| 提示テキスト |

剣客、神童、豪傑、ズラリと並んだ八名の勇者。

その誰もが物語の主人公足り得る個性を備えている。

実際、彼らを主役に据えた小説・映画も数多い。

この豪華絢爛たるメンバーと隻眼の剣豪・柳生十兵衛が死闘を繰り広げるという奇想天外な小説がある。

鬼才・山田風太郎の代表作『魔界転生』である。

現実には絶対に有り得ない「夢の対決」である。

山田は《魔界転生》という秀抜なアイディアを捻り出して、途方もない「夢」を実現してしまったのである。

この世に強烈な未練や執着を残して死んでいった者達を、地獄の底から呼び戻し、復活させる禁断の忍法。

それが《魔界転生》である。

傑作揃いの山田作品の中でも一際異彩を放つこの物語の映像化に挑戦したのが、これまた破天荒な作風で知られる深作欣二であった。

原作は全二十四章、千頁を超える長篇小説である。

多彩な登場人物の削除と物語の整理。

加えて《魔界転生》のルールの簡略化。

深作は試行錯誤を重ねて、脚本を完成させた。

長大な原作を適格にまとめ上げた労作である。

娯楽性を重視したのは良いが、史実無視が著しい点は非難の対象になりかねない。かつて、将軍家光の首を撥ねた深作にとっては、何でもない事かも知れないが。

映画版に登場する魔剣士は、天草四郎、宮本武蔵、宝蔵院胤舜、柳生但馬守の四名。

魔剣士軍団の総帥たる森宗意軒は登場しない。

天草四郎が脇役から主役級のキャラクターへと格上げされており、宗意軒に代って幕府殲滅を画策する。

この復讐鬼に沢田研二が配役されている。

残念ながらこれがミスキャストであった。

ジュリーはこの荒唐無稽な役柄を、最初から最後まで持て余し気味であった。

ぎこちない沢田の演技は観ていて辛いものがある。

残り三名の配役には不満はない。

宮本武蔵に緒形拳。

宝蔵院胤舜に室田日出男。

柳生但馬守に若山富三郎。

後年、緒形は文芸アクション(!)映画『火宅の人』『華の乱』でも深作と組んでいる。前者では主人公を飄々とした味わいで演じつつ、監督の本音をも表現するという名演を披露。後者のダメ親父振りも実に楽しい。

| 提供データ |
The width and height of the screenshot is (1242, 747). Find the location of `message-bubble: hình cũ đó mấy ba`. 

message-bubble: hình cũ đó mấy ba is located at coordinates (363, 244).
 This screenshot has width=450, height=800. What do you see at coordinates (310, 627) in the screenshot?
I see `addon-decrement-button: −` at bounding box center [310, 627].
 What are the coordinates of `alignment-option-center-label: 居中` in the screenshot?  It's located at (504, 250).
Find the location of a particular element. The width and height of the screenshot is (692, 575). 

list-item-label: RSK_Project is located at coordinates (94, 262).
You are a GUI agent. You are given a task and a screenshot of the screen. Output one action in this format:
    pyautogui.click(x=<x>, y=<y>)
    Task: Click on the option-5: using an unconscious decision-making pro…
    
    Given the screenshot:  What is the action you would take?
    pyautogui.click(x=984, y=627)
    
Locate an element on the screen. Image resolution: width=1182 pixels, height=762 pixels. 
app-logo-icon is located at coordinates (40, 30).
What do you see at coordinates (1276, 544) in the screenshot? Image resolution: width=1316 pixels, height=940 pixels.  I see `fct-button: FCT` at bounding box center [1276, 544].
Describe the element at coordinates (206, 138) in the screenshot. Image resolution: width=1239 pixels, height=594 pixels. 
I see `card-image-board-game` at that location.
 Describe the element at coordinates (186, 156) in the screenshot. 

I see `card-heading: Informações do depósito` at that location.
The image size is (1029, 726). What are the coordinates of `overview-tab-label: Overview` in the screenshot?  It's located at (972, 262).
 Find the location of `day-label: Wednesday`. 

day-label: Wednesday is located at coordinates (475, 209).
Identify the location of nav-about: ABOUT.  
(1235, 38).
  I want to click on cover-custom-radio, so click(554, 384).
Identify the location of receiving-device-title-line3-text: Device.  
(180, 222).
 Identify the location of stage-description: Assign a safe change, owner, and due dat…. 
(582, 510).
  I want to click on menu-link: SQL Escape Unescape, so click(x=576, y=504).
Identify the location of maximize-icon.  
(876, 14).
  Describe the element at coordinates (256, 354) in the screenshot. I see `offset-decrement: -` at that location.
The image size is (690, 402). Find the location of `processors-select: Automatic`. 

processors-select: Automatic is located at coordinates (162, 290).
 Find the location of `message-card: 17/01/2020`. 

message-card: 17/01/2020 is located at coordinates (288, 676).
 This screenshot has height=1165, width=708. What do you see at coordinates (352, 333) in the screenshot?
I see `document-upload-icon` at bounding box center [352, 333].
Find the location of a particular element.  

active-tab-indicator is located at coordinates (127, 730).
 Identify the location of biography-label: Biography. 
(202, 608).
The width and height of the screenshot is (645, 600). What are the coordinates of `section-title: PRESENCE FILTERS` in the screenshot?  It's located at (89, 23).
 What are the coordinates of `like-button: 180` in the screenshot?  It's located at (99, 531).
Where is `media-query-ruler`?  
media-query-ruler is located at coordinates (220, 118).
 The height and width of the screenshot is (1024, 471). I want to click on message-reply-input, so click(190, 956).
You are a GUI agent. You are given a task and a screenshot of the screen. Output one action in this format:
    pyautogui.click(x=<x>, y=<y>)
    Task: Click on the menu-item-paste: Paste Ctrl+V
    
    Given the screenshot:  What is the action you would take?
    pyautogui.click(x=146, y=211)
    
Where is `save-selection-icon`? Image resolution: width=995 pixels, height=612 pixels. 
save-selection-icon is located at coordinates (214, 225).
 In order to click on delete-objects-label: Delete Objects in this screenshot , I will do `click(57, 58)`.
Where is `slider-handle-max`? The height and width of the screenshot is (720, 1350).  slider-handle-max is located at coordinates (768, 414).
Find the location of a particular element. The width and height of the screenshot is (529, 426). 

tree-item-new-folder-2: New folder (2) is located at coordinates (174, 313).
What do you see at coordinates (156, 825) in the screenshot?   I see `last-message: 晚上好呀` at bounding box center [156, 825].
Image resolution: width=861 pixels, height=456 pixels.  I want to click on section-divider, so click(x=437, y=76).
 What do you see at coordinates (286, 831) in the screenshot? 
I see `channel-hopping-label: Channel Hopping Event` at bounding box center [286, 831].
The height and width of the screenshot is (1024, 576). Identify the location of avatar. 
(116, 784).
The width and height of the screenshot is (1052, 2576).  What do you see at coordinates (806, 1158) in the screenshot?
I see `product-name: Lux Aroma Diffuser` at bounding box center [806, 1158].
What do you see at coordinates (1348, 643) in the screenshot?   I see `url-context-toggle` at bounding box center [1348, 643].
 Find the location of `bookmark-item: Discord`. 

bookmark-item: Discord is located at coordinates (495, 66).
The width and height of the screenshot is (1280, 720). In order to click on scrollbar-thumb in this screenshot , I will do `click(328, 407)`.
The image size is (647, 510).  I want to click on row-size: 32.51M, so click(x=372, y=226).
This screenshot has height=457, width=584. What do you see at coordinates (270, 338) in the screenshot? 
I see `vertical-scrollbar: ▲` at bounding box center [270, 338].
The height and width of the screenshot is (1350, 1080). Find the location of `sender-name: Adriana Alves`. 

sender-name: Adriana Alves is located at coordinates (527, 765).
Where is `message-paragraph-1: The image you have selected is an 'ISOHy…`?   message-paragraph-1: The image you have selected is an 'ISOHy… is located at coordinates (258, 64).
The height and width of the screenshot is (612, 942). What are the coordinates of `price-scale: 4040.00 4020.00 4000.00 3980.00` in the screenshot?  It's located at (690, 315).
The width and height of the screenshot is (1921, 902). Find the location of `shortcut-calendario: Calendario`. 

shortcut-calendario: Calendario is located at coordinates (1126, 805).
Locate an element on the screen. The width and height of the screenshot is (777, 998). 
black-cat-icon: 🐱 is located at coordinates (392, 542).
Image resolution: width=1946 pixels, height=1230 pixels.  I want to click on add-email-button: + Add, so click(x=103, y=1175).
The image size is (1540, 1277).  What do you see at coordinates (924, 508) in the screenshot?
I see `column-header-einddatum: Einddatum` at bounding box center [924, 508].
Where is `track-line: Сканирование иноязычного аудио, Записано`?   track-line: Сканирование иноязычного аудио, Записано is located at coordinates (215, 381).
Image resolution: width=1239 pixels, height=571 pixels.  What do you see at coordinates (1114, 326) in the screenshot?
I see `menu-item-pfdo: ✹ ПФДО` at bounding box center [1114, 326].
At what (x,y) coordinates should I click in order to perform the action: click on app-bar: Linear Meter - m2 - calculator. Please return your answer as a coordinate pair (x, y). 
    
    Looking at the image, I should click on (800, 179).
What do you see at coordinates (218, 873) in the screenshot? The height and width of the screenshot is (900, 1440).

| 課題一覧 |
[1] 映画『魔界転生』についての文章のうち、「映画版に登場する魔剣士は、天草四郎、宮本武蔵、宝蔵院胤舜、柳生但馬守の四名。」から「ジュリーはこの荒唐無稽な役柄を、最初から最後まで持て余し気味であった。」までを一字一句変えずに書き写せ。
[2] 提供データの行を、先頭の行から「What do you see at coordinates (1276, 544)」を含む行まで(両端を含む)、空行を除いて「番号」と「内容」の2列からなるMarkdownの表で表せ。

| 解答一覧 |
[1]
映画版に登場する魔剣士は、天草四郎、宮本武蔵、宝蔵院胤舜、柳生但馬守の四名。

魔剣士軍団の総帥たる森宗意軒は登場しない。

天草四郎が脇役から主役級のキャラクターへと格上げされており、宗意軒に代って幕府殲滅を画策する。

この復讐鬼に沢田研二が配役されている。

残念ながらこれがミスキャストであった。

ジュリーはこの荒唐無稽な役柄を、最初から最後まで持て余し気味であった。

[2]
| 番号 | 内容 |
|---|---|
| 1 | The width and height of the screenshot is (1242, 747). Find the location of `message-bubble: hình cũ đó mấy ba`.  |
| 2 | message-bubble: hình cũ đó mấy ba is located at coordinates (363, 244). |
| 3 |  This screenshot has width=450, height=800. What do you see at coordinates (310, 627) in the screenshot? |
| 4 | I see `addon-decrement-button: −` at bounding box center [310, 627]. |
| 5 |  What are the coordinates of `alignment-option-center-label: 居中` in the screenshot?  It's located at (504, 250). |
| 6 | Find the location of a particular element. The width and height of the screenshot is (692, 575).  |
| 7 | list-item-label: RSK_Project is located at coordinates (94, 262). |
| 8 | You are a GUI agent. You are given a task and a screenshot of the screen. Output one action in this format: |
| 9 |     pyautogui.click(x=<x>, y=<y>) |
| 10 |     Task: Click on the option-5: using an unconscious decision-making pro… |
| 11 |     Given the screenshot:  What is the action you would take? |
| 12 |     pyautogui.click(x=984, y=627) |
| 13 | Locate an element on the screen. Image resolution: width=1182 pixels, height=762 pixels.  |
| 14 | app-logo-icon is located at coordinates (40, 30). |
| 15 | What do you see at coordinates (1276, 544) in the screenshot? Image resolution: width=1316 pixels, height=940 pixels.  I see `fct-button: FCT` at bounding box center [1276, 544]. |